Don’t you just love a good Florida story? I sure do. Not just the short ones, like the one about the Gainesville driver in a road range incident who accidentally ran over himself.
I love the longer ones, too, the ones that take a few twists and turns and wind up with a surprise at the end.
I heard a classic long Florida story this week from Audubon of Florida’s Charles Lee. It sounded too good to be true but, when I checked it out, the details were even crazier than he’d told me.
This story has some dramatic twists and turns and, to everyone’s surprise, resulted in a happy ending just last week. “Well, it’s a happy ending if you like the Florida grasshopper sparrow, a tiny bird with a call that sounds like a grasshopper, a critter so rare that it’s considered the most endangered bird in North America.”
If, on the other hand, you prefer a story in which developers win in the end, this story may not be for you.
It concerns a big chunk of land near the hamlet of Yeehaw Junction, where State Road 60 and U.S. 441 cross the Florida Turnpike. This is where the Desert Inn — a legendary tavern with a bordello on the second floor — stood for more than a century until a wayward semi driver demolished it a year ago.
At one time the “town,” if you could call it that, was known as Jackass Junction. However, while building the turnpike, officials with the state Department of Transportation insisted it be renamed as something more dignified — hence the switch to “Yeehaw.”
But I digress.

In 2004, a Delray Beach developer named Anthony V. Pugliese III plunked down millions of dollars to buy a vast swath of ranchland, citrus groves, wetlands, prairies, and forests near Yeehaw Junction from a rancher with the mellifluous name of Latt Maxcy. In 2006, Pugliese announced plans to build a new city of 250,000 people within an area more than twice the size of Manhattan.
He called it “Destiny.”
He also called it “America’s First Eco-Sustainable City.” It would, he promised, be full of biking and hiking paths, natural preserves, and lakes for boating. It would have “a smart-grid infrastructure” that would run the city and produce a “near-zero carbon footprint.”
Sure, all this development would wipe out habitat for the endangered Florida grasshopper sparrow, but sacrificing that tiny bird was a small price to pay for a far-sighted project such as Destiny, right? As the old saying goes, you can’t make a humongous, highly profitable, allegedly nature-friendly omelet without breaking some endangered bird eggs.
“What we’re really trying to do is create a model city,” Pugliese told the Associated Press at the time. “Rather than just going out here, digging a bunch of holes in the ground, and putting a bunch of buildings on there for retirees, we basically want to create a city that is environmentally sensitive to its surroundings.”
Alligator shoes with alligator eyes
Pugliese is one of those classic Florida characters who, if they didn’t exist in real life, would have to be invented by Carl Hiaasen. One South Florida Sun-Sentinel story called him “an eccentric developer who has been known to wear alligator shoes with alligator eyeballs.” His oceanfront home was so grand it actually had a moat.
On his own website, Pugliese declared himself to be “a pioneer, an inventor, a writer, an actor, an artist, and a designer with the ability to create impressive and award-winning buildings.” (I think his middle initial V stands for “Very Humble.”)
I spent some time on the phone with Pugliese this week, and occasionally was successful in breaking the rapid flow of his words to slip in a question. Among other things, he confirmed the alligator shoes detail (two pairs, bought in Vegas “for kicks,” which he would wear “whenever the environmental guys came around,” he said).
####################
=== Exercise brief ===
Pick up the Yeehaw Junction story and continue it from its last sentence. The lines after this have no connection to the Yeehaw Junction story.

=== Collected data ===
####################
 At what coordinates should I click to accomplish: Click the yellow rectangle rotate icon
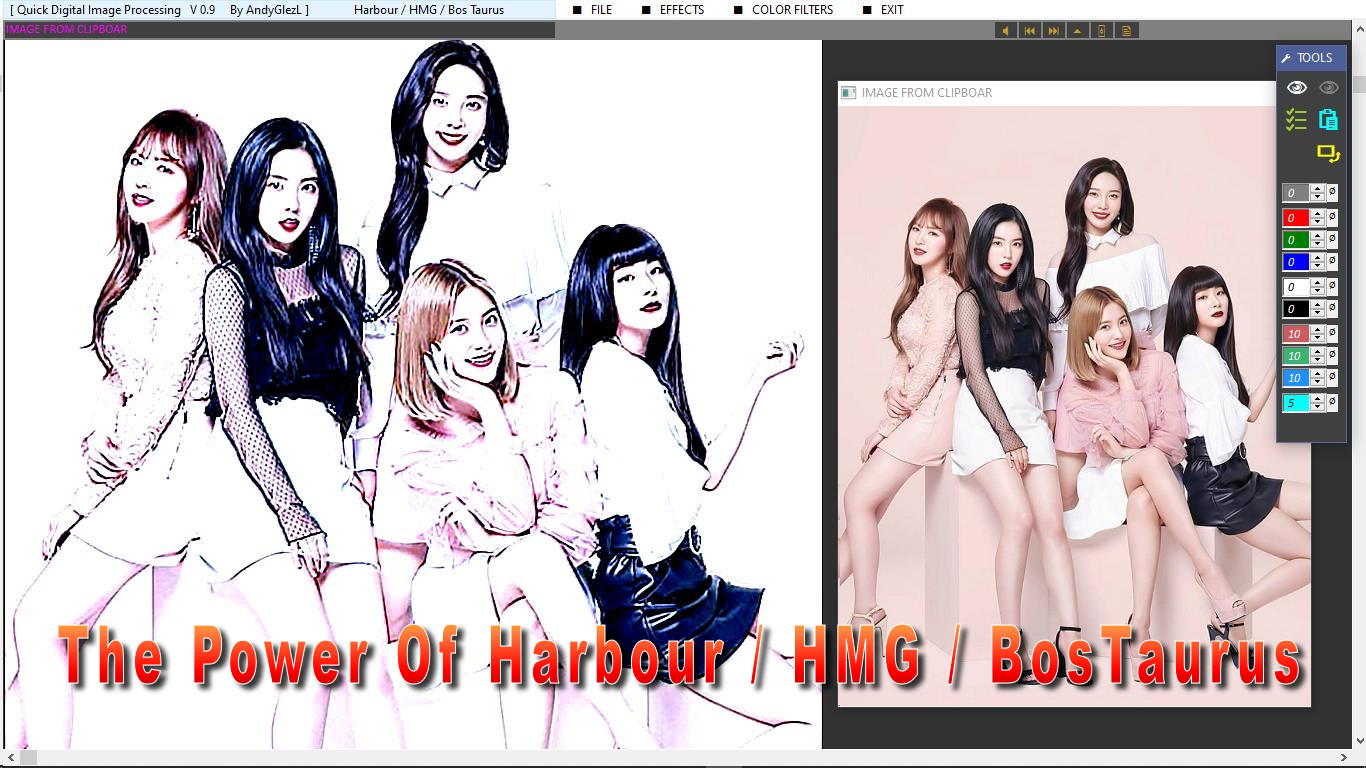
####################
=== Written reply ===
Pugliese’s hobby is collecting pop culture artifacts — for instance, the gun that Jack Ruby used to kill Lee Harvey Oswald, the Wicked Witch’s hat from The Wizard of Oz, and Indiana Jones’ bullwhip from “Raiders of the Lost Ark.” He also owned one of James Bond’s Aston Martin sports cars, or did until someone stole it from an airport warehouse. The Sun-Sentinel in 1999 noted that police suspected Pugliese of stealing the car himself to collect on the insurance but could find no proof.

This, then, is the guy touting an audacious development plan near Yeehaw Junction — not exactly the kind of gleaming metropolis that tends to attract swarms of well-heeled buyers. Could he actually pull off something like Destiny?
Skeptics were persuaded once they learned who Pugliese’s partner was: Fred DeLuca, billionaire co-founder of the Subway sandwich shop chain. They had been partners since 2005. DeLuca invested some $111 million in the project.
These days Pugliese doesn’t have much good to say about his erstwhile partner, who he described as “almost like [the movie] ‘Rain Man,’ a genius but also a wacko.” He’s also angry that he couldn’t get immediate approval from what was then the state’s growth management agency, the Department of Community Affairs, which Rick Scott abolished after becoming governor.
“You can’t stop development from coming in here, especially the way people keep moving here like crazy,” the developer told me.
As Pugliese struggled with getting the permits for Destiny, DeLuca became suspicious of how Pugliese was spending the millions he’d contributed. He insisted he wouldn’t spend another dime unless he could see a budget, a demand Pugliese thought was outrageous. The partners sued each other — Pugliese suing DeLuca for refusing to pay expenses and DeLuca suing Pugliese for the way he handled the money.
The dueling lawsuits revealed that the “model city” of Destiny was, like so many developments in Florida, built on a foundation of chicanery.
A “once-in-a-lifetime” gift
Under oath, Pugliese admitted that he and his business manager had created fake companies and phony invoices to bilk DeLuca out of more than $1 million. But he didn’t do it for nefarious purposes, he said. No, they were doing this to build up a “reserve fund” to pay Destiny’s expenses should DeLuca completely quit forking over the money.
“This may not have been the best way of doing this … but it was done for the best interest of Destiny,” Pugliese testified. “And all of the money went into the Destiny project.”
Except it apparently did not. The Palm Beach County State Attorney’s Office pulled the records and accused Pugliese of spending DeLuca’s money on his own expenses. For one thing, they said, Pugliese had spent $12,000 for a chiller for his moat. He needed one because the water had been too warm for the fish and some died. The chiller was supposed to cool the poor fish down, like an underwater air conditioner. If only saving the Florida grasshopper sparrow were so easy!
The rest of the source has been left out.